▶ _Task to carry out_
Copy the entries from the line containing "has width=1514, height=883." through the line containing "sitemap-item-label: 新增教材目录 is", keeping every character as it appears.

*** Begin section ***

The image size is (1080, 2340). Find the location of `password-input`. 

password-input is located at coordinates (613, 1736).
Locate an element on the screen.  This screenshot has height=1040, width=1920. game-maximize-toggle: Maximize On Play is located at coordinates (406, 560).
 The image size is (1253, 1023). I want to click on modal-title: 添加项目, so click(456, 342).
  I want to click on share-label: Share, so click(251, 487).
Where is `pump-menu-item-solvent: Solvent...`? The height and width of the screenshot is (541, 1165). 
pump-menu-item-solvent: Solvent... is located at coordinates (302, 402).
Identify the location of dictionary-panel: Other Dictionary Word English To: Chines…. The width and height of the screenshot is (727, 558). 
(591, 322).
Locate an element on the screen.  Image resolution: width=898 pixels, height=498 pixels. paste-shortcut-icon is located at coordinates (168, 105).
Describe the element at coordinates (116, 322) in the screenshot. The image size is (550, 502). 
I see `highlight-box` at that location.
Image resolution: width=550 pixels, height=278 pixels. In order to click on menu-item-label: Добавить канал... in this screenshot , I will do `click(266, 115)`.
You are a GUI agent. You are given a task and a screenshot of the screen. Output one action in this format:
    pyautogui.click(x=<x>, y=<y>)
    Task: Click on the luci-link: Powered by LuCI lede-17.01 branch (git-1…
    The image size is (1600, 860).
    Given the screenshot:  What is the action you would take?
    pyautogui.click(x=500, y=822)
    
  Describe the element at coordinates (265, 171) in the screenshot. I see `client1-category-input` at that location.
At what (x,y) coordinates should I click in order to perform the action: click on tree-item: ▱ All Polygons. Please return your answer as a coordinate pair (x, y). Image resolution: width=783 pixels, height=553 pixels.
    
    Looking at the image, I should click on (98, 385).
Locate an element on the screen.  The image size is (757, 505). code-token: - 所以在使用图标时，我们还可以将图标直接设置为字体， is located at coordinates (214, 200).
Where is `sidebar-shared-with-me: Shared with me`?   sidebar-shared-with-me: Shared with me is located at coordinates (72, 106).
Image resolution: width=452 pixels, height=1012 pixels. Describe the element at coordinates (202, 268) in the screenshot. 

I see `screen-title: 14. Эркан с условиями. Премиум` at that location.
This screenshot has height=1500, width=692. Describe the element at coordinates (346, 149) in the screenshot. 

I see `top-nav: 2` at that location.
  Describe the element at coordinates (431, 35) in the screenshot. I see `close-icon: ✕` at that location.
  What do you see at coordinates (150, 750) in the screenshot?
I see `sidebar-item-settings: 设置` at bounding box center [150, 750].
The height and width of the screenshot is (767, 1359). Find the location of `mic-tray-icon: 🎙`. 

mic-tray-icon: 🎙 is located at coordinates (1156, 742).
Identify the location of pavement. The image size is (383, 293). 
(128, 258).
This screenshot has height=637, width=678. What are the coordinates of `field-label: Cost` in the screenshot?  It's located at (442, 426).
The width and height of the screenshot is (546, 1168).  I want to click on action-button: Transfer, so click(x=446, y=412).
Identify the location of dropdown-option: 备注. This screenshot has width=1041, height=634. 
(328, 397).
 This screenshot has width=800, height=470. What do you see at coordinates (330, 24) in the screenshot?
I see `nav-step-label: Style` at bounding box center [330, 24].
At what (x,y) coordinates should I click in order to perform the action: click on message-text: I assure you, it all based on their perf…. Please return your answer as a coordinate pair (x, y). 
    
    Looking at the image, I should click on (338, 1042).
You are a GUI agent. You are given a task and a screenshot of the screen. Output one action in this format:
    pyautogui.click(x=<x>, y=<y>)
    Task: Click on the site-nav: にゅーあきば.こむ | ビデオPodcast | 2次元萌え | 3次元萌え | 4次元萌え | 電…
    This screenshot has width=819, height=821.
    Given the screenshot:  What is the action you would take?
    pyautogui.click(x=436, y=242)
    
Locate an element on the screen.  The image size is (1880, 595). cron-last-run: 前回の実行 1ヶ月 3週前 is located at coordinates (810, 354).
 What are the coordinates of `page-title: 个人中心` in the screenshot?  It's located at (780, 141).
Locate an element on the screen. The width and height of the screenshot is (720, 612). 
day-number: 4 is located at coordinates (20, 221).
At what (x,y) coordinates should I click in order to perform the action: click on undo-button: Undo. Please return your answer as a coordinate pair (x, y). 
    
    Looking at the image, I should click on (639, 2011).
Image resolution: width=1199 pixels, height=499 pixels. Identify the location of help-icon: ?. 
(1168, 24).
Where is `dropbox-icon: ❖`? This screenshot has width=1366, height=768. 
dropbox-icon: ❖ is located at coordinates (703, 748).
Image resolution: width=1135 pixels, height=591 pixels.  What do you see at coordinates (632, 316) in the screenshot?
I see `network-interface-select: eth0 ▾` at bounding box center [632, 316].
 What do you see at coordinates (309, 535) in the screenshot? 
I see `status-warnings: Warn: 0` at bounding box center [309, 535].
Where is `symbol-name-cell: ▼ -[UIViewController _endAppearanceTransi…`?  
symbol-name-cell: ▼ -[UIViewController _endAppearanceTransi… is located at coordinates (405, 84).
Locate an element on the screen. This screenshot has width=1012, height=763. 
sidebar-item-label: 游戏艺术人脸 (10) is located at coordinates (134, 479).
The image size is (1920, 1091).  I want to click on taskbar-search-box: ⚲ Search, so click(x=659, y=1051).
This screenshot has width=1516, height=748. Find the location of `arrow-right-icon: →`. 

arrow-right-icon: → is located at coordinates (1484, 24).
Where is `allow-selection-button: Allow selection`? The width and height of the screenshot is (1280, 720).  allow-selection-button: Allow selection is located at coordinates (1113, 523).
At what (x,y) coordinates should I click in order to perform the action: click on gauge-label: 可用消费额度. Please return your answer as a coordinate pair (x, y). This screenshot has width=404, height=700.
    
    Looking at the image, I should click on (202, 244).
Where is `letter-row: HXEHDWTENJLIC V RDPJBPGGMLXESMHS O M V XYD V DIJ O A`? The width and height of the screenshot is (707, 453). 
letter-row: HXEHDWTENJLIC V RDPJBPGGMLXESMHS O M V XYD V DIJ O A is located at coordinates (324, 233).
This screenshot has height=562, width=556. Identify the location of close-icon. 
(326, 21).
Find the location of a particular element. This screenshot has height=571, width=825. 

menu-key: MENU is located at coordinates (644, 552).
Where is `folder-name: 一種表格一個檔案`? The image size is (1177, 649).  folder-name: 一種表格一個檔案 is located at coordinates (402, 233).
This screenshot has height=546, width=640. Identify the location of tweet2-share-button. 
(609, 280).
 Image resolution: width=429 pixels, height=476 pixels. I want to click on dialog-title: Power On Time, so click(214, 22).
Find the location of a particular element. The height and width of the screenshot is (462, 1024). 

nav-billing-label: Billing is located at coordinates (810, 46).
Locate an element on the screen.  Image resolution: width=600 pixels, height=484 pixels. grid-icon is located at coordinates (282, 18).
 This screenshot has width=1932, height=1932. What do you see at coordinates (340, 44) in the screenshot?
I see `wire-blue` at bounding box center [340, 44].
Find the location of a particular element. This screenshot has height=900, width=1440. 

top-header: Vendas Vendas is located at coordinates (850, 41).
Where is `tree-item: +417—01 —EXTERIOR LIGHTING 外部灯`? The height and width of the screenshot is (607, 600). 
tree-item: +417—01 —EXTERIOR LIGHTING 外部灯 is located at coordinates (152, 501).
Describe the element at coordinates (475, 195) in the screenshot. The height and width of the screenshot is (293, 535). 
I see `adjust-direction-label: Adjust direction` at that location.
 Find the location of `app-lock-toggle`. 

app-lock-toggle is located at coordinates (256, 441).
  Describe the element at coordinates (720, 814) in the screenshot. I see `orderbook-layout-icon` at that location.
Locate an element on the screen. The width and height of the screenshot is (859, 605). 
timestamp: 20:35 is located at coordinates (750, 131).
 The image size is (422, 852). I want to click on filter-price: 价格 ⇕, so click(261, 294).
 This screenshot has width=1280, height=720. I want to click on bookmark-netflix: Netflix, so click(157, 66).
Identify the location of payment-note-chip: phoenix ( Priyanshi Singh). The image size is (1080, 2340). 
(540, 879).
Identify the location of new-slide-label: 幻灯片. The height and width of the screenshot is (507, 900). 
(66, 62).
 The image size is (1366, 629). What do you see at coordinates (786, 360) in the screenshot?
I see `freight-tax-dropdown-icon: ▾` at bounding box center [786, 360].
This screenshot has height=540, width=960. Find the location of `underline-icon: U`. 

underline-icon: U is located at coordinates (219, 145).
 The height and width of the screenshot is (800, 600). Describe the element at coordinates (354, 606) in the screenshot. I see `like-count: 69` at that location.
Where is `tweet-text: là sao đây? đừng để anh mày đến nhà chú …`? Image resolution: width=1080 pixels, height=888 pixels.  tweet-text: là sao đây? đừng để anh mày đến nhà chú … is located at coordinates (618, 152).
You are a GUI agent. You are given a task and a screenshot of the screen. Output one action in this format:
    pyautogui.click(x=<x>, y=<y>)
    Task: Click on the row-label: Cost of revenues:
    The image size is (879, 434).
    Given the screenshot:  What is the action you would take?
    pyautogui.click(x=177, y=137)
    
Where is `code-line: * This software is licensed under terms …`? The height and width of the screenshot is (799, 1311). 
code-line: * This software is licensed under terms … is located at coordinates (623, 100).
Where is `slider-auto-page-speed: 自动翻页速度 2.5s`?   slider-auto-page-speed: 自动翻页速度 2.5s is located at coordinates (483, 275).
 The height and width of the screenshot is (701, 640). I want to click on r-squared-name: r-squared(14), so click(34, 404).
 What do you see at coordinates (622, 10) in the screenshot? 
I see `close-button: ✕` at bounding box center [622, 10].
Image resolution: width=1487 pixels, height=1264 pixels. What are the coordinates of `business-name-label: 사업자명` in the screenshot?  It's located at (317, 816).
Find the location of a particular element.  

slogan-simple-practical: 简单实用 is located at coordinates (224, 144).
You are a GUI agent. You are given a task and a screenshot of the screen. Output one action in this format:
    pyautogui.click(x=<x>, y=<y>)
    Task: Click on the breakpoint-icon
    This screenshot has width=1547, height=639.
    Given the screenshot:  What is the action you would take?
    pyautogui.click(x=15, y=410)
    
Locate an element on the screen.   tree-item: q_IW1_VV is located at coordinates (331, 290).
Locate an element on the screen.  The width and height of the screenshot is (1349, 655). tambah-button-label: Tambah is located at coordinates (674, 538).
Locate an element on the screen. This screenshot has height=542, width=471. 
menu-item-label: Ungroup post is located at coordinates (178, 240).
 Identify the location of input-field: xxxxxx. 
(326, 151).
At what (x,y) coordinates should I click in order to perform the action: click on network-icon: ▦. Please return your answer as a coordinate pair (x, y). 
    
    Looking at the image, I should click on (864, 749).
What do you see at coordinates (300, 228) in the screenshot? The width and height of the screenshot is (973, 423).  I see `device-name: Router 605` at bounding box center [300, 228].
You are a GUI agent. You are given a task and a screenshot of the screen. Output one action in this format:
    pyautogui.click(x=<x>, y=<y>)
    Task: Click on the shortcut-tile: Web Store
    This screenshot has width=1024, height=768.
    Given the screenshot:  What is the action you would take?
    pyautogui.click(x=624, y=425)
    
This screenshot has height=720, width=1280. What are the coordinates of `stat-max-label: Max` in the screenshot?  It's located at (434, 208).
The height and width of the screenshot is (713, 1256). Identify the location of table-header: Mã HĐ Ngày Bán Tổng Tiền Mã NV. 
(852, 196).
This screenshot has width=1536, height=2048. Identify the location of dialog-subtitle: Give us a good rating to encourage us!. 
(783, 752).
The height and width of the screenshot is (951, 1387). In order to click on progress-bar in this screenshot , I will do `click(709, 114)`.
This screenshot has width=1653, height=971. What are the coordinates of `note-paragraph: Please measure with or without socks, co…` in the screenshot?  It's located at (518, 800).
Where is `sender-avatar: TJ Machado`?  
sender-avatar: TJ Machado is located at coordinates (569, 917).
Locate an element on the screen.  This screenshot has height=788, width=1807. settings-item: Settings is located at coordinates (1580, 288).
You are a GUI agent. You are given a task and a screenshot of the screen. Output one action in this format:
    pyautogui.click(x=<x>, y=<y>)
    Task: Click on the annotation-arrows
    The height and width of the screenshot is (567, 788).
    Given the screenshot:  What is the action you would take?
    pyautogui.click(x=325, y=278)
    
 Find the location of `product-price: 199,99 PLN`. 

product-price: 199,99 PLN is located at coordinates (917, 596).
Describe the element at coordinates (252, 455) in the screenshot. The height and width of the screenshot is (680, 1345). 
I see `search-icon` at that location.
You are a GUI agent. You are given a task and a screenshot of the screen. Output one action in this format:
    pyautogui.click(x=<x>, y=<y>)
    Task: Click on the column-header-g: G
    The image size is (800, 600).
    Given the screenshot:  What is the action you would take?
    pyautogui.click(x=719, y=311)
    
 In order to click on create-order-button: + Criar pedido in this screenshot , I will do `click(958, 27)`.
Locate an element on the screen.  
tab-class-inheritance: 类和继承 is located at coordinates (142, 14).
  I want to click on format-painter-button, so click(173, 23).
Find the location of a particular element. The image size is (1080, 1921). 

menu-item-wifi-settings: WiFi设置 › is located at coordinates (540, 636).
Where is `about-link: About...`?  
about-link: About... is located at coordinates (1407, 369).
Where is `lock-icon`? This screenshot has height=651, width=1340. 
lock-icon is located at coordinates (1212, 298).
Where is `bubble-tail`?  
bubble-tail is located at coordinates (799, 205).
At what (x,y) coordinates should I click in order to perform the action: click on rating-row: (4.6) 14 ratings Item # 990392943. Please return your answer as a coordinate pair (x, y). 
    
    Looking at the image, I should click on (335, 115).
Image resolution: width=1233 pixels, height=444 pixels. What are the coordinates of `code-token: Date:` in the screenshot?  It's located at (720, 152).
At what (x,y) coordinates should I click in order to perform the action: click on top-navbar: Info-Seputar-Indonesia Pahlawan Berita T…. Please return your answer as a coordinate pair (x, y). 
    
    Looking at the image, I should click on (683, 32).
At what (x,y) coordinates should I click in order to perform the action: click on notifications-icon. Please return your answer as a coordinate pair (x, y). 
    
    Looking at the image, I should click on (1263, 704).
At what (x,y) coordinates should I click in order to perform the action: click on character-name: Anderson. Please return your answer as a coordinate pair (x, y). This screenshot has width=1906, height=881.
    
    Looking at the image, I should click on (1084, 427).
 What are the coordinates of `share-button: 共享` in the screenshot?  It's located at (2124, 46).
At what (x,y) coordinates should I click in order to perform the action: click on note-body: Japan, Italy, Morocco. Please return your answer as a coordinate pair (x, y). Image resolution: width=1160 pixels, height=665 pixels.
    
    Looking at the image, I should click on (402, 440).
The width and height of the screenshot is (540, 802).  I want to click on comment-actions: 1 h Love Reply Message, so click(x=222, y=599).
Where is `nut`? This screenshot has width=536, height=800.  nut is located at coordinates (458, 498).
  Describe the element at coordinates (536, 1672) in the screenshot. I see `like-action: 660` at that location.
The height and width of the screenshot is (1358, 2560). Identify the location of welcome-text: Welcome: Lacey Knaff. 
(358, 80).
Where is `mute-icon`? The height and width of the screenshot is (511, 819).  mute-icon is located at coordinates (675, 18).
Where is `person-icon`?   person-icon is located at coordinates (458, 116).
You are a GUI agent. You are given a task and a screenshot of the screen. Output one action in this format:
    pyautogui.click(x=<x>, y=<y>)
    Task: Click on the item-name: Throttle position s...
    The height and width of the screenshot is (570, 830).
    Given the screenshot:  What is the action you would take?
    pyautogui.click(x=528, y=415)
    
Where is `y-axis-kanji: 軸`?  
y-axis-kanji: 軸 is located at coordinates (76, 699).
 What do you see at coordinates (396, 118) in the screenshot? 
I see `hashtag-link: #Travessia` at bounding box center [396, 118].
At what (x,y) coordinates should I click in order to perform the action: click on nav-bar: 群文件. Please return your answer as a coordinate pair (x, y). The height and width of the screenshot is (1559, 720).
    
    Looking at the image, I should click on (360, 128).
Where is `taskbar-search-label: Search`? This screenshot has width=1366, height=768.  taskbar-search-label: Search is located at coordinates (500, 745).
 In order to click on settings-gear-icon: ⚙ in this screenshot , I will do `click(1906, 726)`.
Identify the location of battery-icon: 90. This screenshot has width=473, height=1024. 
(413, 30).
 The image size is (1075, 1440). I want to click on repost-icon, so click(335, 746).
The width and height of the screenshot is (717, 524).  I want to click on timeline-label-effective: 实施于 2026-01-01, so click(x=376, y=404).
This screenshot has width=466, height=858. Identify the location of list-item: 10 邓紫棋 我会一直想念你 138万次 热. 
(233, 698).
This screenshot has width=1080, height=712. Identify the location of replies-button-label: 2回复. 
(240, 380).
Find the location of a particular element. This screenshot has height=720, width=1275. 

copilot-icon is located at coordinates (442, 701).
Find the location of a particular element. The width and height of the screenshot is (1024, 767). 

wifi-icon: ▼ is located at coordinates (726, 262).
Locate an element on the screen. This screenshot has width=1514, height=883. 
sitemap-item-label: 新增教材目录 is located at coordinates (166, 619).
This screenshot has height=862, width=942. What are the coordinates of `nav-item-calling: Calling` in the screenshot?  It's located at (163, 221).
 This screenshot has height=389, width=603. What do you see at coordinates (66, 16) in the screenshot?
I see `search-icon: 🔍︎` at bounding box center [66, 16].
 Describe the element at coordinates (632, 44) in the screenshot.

*** End section ***

▶ _Task response_
Locate an element on the screen. This screenshot has width=1514, height=883. 
sitemap-item-label: 新增教材目录 is located at coordinates (166, 619).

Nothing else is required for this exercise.